Written by Jesus Figueroa
An emotionally charged “Midnight Sun” takes on the serious topic of being in a relationship with someone with a terminal illness in a respectful manner which doesn’t engulf the entire story.
Patrick Schwarzenegger is entrusted to play Charlie, the love interest who unknowingly falls for the terminally ill Katie, played by Bella Thorne.
The emotional task Schwarzenegger takes on was massive and due to the shooting schedule became much more challenging than what the script called for.
“Unfortunately for this movie its in Vancouver and you never know when you will get sunshine, so we had a sunny day on the second day, so we filmed the whole end on the second day,” Schwarzenegger said. “All the boat scenes, the car scenes, all the stuff was filmed the second day, so that was tough.”
Finding out the end to a story driven by emotion and leading to the emotional climax which ties the entire story together which couldn’t have happened if not for the trust Schwarzenegger had for Thorne and the way they worked together to best come to the the right emotions needed for each scene.
The work between the two main stars helped to make a connection, to push each other to a new level of acting which worked for the emotions they each needed to convey.
Building a trust with director Scott Speer also made for an easier time getting into the mindset for the emotions as shooting went along, Schwarzenegger said. Allowing the director to dig into life experiences made it easier to get to the emotional state needed.

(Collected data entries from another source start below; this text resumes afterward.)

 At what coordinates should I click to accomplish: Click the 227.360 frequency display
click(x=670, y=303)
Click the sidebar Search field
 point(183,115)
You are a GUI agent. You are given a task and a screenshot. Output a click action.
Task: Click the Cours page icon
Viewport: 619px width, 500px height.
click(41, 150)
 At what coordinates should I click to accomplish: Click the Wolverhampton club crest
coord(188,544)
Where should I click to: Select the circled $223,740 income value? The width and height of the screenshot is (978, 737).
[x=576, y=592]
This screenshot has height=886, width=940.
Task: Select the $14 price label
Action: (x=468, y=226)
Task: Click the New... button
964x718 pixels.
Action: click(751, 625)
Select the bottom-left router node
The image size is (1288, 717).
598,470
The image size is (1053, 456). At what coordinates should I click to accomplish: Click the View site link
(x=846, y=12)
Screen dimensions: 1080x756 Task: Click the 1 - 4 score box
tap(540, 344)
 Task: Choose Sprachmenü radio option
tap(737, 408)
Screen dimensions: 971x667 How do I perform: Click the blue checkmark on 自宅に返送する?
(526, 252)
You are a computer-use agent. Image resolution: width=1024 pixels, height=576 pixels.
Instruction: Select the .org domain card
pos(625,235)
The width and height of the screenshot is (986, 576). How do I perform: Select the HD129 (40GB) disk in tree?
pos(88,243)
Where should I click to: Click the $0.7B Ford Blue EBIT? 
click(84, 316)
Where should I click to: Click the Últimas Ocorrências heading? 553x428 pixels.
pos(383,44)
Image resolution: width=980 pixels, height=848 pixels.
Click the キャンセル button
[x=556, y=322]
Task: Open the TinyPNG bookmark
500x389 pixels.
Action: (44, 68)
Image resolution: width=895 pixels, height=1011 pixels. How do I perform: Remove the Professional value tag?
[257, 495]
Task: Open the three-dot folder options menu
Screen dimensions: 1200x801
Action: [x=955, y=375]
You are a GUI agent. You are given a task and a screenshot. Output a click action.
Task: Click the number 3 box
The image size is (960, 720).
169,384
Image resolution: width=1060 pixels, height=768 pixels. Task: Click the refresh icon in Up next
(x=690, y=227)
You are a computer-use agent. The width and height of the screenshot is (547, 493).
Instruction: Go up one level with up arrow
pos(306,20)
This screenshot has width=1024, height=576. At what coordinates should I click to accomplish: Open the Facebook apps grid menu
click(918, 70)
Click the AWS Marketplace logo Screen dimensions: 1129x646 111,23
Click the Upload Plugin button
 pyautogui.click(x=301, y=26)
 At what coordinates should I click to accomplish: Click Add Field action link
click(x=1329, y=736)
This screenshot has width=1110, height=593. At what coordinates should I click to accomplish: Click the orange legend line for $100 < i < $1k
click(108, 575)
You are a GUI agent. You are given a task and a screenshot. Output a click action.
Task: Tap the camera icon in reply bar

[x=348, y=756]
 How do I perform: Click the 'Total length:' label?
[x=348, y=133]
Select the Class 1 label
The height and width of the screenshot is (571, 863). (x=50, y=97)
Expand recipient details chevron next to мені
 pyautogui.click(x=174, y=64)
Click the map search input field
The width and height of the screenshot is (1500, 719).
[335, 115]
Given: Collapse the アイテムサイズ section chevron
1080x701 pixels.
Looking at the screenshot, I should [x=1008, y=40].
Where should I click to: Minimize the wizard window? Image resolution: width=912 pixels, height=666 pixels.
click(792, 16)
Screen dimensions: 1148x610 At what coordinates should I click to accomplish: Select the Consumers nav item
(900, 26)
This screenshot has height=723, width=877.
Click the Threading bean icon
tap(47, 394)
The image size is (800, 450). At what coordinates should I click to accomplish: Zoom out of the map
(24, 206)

“I love a romance, a love story and obviously this isn’t your ordinary love story,” Schwarzenegger said. “It deals with a character, which is portrayed by Bella Thorne, that has a real rare genetic disease called XP, in which even the smallest amount of sunlight can be proven deadly.”
Schwarzenegger was thrilled to be the character to pull Katie out of her world and help her feel like a normal person.
Although there is precautions that Katie takes to not be in the sun while keeping a semi-normal relationship with Charlie, the movie doesn’t treat Katie’s disease as a crutch to make the audience feel pity and treats Katie and the relationship with dignity.